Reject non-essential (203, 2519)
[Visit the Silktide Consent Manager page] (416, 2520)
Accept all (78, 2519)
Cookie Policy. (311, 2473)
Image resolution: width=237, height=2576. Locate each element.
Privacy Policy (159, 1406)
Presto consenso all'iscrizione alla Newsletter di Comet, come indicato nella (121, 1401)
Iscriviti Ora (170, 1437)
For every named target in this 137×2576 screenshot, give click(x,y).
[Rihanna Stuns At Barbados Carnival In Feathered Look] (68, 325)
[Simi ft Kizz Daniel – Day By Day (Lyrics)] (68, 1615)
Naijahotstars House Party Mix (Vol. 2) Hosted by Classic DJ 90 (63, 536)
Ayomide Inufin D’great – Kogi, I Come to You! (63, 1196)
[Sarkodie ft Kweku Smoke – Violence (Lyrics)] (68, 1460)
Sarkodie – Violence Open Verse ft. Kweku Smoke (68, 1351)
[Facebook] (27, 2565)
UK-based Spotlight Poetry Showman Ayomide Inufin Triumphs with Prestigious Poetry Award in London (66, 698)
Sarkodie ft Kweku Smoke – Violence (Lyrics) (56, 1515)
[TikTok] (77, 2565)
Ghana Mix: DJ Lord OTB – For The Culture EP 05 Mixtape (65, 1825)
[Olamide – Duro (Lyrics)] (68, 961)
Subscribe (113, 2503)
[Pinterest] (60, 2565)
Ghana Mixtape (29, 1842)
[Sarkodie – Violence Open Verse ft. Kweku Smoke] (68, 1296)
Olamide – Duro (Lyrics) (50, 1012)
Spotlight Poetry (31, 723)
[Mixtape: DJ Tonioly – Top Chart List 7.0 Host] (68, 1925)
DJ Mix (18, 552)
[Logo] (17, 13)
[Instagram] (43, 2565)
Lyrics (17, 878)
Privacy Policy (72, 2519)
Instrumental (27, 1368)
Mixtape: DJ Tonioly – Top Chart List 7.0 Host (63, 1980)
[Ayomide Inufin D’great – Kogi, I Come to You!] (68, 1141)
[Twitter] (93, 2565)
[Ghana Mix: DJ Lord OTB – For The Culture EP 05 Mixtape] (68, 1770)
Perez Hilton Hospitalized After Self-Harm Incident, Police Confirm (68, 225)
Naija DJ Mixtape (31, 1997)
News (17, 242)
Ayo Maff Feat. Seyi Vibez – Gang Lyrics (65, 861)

□ □ □ □

The answer should hold the lines from the one containing "Lyrics (17, 878)" through the end of the entries above, set down exactly, with both ends included.

Answer box
Lyrics (17, 878)
Privacy Policy (72, 2519)
Instrumental (27, 1368)
Mixtape: DJ Tonioly – Top Chart List 7.0 Host (63, 1980)
[Ayomide Inufin D’great – Kogi, I Come to You!] (68, 1141)
[Twitter] (93, 2565)
[Ghana Mix: DJ Lord OTB – For The Culture EP 05 Mixtape] (68, 1770)
Perez Hilton Hospitalized After Self-Harm Incident, Police Confirm (68, 225)
Naija DJ Mixtape (31, 1997)
News (17, 242)
Ayo Maff Feat. Seyi Vibez – Gang Lyrics (65, 861)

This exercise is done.